Start of Data supplied

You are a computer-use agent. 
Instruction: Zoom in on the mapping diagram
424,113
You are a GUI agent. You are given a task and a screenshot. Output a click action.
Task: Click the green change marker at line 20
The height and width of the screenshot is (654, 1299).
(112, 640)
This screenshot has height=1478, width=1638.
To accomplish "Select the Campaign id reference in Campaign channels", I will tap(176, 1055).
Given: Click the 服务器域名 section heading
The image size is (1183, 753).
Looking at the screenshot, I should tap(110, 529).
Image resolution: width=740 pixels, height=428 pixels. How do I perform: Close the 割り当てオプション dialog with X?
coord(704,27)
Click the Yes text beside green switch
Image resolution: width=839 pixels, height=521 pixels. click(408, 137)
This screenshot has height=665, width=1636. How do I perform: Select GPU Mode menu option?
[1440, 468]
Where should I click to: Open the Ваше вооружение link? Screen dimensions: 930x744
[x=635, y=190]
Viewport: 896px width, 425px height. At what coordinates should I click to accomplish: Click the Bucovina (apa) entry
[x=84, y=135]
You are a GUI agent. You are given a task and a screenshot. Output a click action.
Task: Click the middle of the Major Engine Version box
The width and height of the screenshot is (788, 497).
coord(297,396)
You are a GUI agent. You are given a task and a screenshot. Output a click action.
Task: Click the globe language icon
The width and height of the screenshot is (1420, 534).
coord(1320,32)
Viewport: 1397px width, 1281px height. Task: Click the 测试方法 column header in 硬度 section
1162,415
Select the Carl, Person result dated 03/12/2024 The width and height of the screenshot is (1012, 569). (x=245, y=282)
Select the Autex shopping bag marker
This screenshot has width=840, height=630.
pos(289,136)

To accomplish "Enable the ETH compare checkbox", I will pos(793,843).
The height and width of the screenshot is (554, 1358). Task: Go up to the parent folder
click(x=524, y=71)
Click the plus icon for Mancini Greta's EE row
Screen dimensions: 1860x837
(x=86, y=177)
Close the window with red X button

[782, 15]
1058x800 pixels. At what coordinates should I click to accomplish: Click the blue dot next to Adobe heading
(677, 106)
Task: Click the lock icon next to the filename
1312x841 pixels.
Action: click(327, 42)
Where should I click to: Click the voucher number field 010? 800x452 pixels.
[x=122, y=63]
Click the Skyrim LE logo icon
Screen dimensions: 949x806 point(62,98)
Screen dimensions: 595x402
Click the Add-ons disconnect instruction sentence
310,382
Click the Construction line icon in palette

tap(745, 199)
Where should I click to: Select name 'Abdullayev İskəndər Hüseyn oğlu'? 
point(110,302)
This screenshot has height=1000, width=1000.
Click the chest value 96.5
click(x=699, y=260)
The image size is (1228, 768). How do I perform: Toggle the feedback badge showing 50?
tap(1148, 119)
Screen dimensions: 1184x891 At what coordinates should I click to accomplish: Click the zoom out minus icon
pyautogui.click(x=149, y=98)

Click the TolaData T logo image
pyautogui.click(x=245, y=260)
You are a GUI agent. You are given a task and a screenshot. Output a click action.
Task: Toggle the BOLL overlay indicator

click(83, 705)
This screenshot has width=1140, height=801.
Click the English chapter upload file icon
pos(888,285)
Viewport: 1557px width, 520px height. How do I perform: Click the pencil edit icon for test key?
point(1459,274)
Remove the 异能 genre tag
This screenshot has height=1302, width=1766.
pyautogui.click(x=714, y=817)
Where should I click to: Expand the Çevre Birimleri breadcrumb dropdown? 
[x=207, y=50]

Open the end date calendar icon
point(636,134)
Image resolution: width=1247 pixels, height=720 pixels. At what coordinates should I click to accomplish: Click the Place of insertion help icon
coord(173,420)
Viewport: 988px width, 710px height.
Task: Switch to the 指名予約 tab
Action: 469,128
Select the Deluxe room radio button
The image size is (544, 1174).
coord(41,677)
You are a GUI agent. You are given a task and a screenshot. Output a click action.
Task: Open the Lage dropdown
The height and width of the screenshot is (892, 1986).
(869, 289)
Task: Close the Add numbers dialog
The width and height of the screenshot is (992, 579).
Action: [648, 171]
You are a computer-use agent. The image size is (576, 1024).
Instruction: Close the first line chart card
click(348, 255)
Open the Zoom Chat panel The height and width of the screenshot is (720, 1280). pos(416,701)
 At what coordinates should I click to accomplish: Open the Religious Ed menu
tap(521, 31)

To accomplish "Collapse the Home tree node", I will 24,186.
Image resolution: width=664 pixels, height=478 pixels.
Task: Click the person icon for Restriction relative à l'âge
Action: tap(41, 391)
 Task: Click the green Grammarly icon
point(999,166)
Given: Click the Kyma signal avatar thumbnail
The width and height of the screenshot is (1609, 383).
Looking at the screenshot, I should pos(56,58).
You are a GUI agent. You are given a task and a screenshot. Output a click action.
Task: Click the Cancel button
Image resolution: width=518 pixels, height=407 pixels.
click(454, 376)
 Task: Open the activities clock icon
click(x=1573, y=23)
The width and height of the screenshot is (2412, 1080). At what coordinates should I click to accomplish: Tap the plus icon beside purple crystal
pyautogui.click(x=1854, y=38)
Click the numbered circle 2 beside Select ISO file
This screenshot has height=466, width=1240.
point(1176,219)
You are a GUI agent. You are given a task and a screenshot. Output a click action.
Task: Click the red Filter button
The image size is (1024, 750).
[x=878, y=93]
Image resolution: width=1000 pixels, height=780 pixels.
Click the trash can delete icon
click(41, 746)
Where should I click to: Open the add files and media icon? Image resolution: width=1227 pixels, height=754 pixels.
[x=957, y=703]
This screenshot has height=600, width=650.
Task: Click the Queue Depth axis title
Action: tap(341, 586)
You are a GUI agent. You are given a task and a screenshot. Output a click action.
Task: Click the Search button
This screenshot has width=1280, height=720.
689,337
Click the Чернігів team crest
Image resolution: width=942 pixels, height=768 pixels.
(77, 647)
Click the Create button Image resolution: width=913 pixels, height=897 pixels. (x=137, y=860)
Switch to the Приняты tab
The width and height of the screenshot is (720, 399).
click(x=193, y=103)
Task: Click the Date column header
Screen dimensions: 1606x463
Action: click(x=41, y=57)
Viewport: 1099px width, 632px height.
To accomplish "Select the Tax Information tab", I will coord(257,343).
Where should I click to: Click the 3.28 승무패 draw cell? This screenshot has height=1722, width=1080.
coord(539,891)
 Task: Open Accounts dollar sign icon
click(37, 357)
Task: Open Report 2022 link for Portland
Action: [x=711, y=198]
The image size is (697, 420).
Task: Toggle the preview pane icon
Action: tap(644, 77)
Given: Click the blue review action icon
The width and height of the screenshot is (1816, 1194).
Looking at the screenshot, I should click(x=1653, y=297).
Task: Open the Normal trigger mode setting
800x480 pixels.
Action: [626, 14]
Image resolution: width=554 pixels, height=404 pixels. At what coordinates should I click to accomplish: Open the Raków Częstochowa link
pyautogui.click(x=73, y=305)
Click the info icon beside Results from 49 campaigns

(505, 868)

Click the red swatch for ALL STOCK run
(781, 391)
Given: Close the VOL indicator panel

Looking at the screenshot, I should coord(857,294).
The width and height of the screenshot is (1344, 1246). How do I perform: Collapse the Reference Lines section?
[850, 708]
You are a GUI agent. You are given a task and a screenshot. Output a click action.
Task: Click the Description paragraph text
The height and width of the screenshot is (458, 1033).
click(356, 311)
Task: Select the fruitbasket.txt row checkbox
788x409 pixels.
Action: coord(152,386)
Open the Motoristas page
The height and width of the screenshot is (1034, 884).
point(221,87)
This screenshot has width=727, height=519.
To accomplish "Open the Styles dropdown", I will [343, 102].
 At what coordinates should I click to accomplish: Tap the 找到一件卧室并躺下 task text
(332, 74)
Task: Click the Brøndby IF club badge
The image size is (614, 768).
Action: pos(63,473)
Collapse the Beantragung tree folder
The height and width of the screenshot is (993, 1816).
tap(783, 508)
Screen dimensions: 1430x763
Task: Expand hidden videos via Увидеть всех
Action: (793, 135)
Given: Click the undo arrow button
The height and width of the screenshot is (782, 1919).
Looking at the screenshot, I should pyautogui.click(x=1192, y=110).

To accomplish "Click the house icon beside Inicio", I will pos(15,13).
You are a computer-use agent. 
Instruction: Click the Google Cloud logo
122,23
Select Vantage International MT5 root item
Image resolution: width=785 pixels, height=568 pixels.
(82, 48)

End of Data supplied

* **Work item**
In the listing above, find the line containing "Task: Close the Add numbers dialog" and the line containing "Given: Click the Kyma signal avatar thumbnail", then retype both and every line between them exactly, with nothing else.

* **Task response**
Task: Close the Add numbers dialog
The width and height of the screenshot is (992, 579).
Action: [648, 171]
You are a computer-use agent. The image size is (576, 1024).
Instruction: Close the first line chart card
click(348, 255)
Open the Zoom Chat panel The height and width of the screenshot is (720, 1280). pos(416,701)
 At what coordinates should I click to accomplish: Open the Religious Ed menu
tap(521, 31)

To accomplish "Collapse the Home tree node", I will 24,186.
Image resolution: width=664 pixels, height=478 pixels.
Task: Click the person icon for Restriction relative à l'âge
Action: tap(41, 391)
 Task: Click the green Grammarly icon
point(999,166)
Given: Click the Kyma signal avatar thumbnail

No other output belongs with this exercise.